How to free up VMware ESXi local drive VMFS datastore space after deleting data in a thin provisioned Windows VM - SDeleting or Powershelling and Hole Punching avoids vMotion workaround

Posted by Paul Braren on Nov 9 2015 (updated on Jul 6 2016) in

This is one of those home lab housekeeping duties that I just hadn't gotten around to. Kind of gets your attention when your datastores start to fill, or you can't Storage vMotion VMs in. Eventually you get weary of the warnings, and you certainly don't want to get to 100% full, when VMs get frozen.

So it was time to dig in and fix it.

Backstory

I have a VM that I occasionally use for Hamachi VPN Gateway duties, at least until I get my OpenVPN appliance wired straight to my cablemodem again. This was my last of my home lab's VMs stuck back in Windows 7. I was curious how an upgrade would go, straight to Windows 10. Of course, I also wanted to be able to roll-back very easily, if things went sideways. So I grabbed a snapshot of the VM before I began, as a very quick backup of sorts. I then mounted the Windows 10 windows.iso file, and ran through the usual upgrade process. After I was comfortable that all was well with the VM, and finished up some minor tweaks to Hamachi's gateway function to get it going again, I then deleted all the snapshots. This level of commitment also removed my instant way to revert to Windows 7.

I next looked at the C: drive in the Windows 10 VM after the upgrade, and it showed 42GB of data.

After running the "Disk Clean-up for C:" wizard, I now had 21GB of data, halving my storage need. But guess what? The VMFS datastore space in use indication didn't drop at all. And this was precious SSD storage, where I leave all my most used VMs are left running.

The dirty secret here is that here is no automatic space reclamation in this scenario. Uh oh. That's right, your VMFS filesystem that has a bunch of thin provisioned VMs will invariably run into trouble, especially obvious with smaller SSDs.

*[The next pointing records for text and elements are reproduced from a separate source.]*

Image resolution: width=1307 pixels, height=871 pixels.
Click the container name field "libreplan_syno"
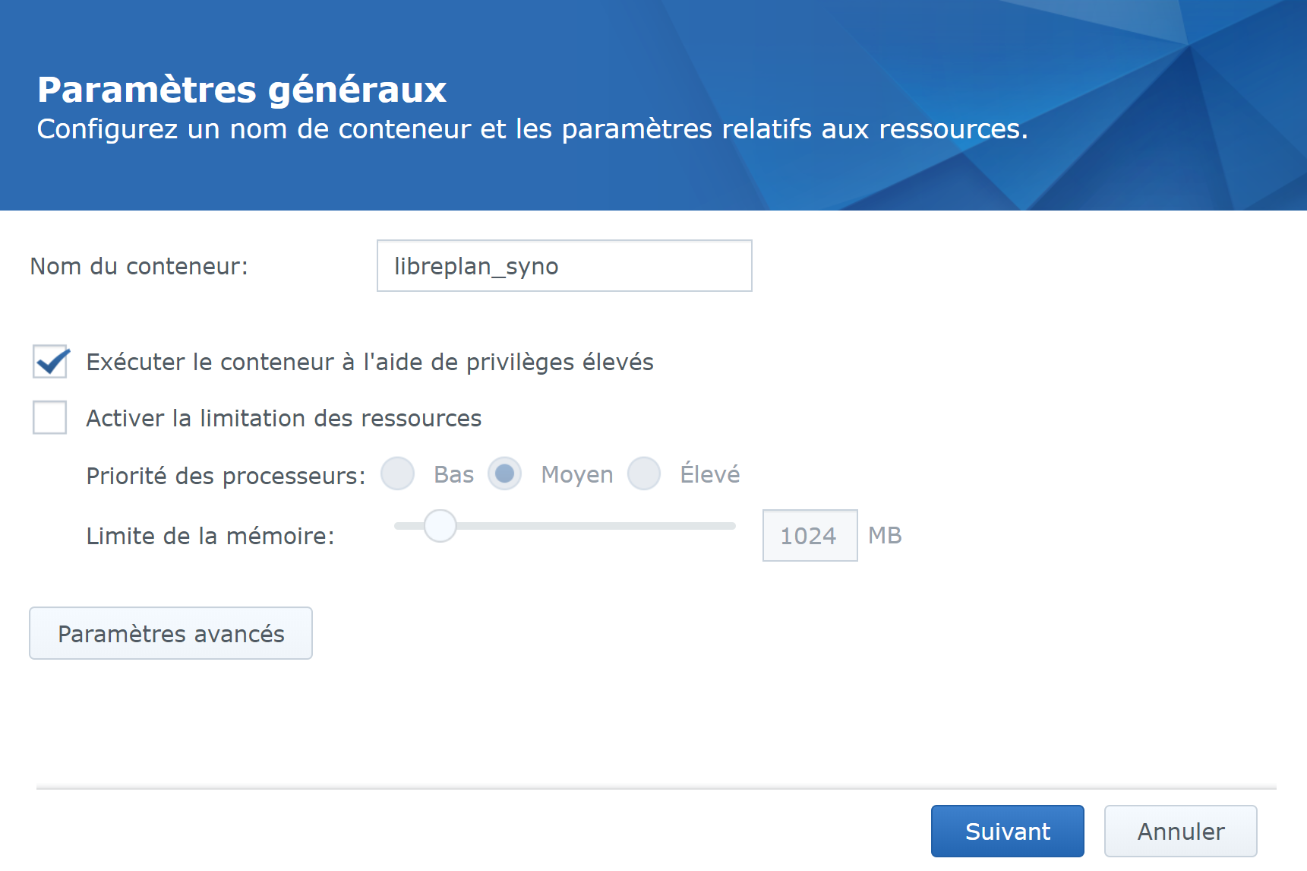[564, 266]
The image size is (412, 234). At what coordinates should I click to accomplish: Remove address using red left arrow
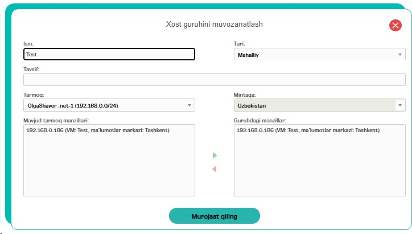coord(215,169)
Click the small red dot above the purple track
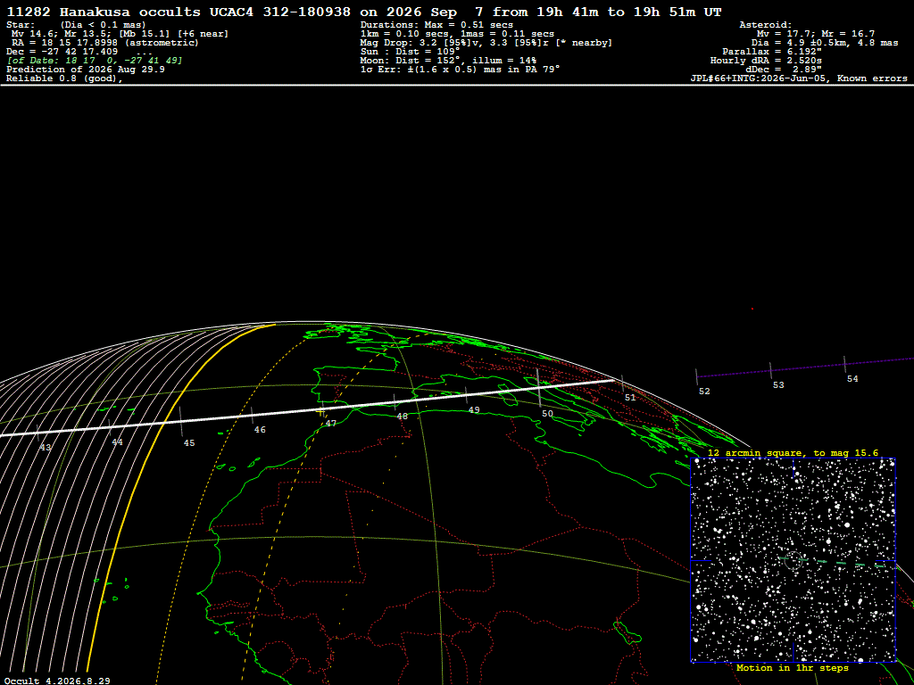This screenshot has height=685, width=914. (752, 309)
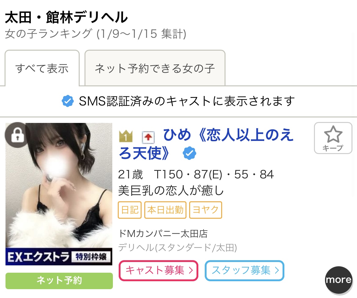The width and height of the screenshot is (357, 298).
Task: Click the Keep star icon
Action: click(x=333, y=138)
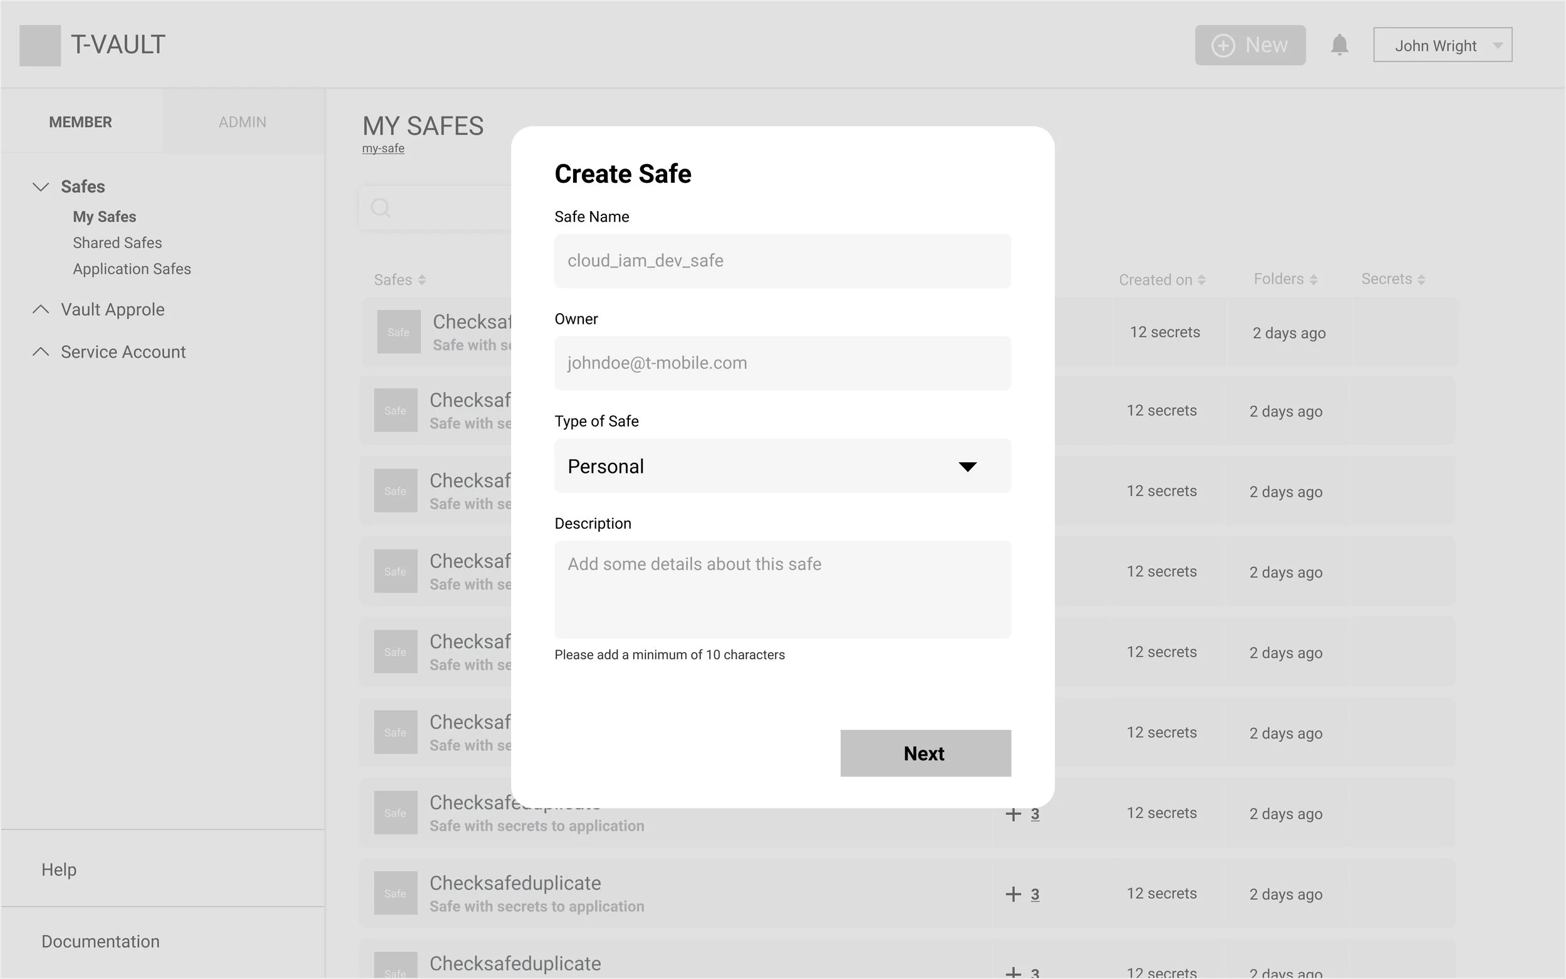This screenshot has width=1566, height=979.
Task: Click the Safes column sort icon
Action: (421, 280)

All my VMs that I leave running on SSD storage are thinly provisioned, even VCSA. That way, the VM "thinks" it has, say, a 750GB drive (could go all the way up to 62TB with EFI virtual BIOS type). The physical SSD is actually much much smaller, merely 256GB in this case, actually. Using thin provisioning for everything, I don't have to try to figure out in advance how much storage the VM will ever need. This tends to waste space, and increases the hassle, having to grow that Windows VM's C: drive. My alternative means I do have to monitor datastore usage careful. Those are both topics for another day. For now, let's just say I'm done with thick provisioning in my home lab, even on spinning drives, with my whole storage strategy laid out here.

I don't want to set side storage that I wind up never using, and I've noticed that SSDs are fast enough that the impact of not pre-allocating/thick provisioning isn't noticeable.

Technically, you could Storage vMotion to another drive, then Storage vMotion back again, as discussed by others folks in disbelief about local disk reclaim, over in the VMware Community forums here.

What if I not only don't want to do the double-vMotion workaround, or if I don't even have a drive with enough room available to do such a time consuming, multi-step workaround?

So started the Googling, and some more Googling, to discover many complicated ways to do reclaim. Along with many ways that are not applicable, such as the VAAI Primitive called UNMAP that just isn't available on local datastores, that part of the "HW acceleration" you see on SAN LUNs and iSCSI/NFS NAS datastores, see also Synology VAAI and:

Using esxcli in vSphere 5.5 and 6.0 to reclaim VMFS deleted blocks on thin-provisioned LUNs (2057513)

Back to local disks. Another of the reclaim methods that I read about somewhere suggested I turn off Change Block Tracking on the VM, which seemed to me would give backup products such as Veeam or NAKIVO issues some fits later on, especially for my huge Windows 2012 R2 Essentials VM, with several terabytes of VEB PC backups and video projects on there.

Can it really be this difficult? Isn't there an easier way? Yes, there is!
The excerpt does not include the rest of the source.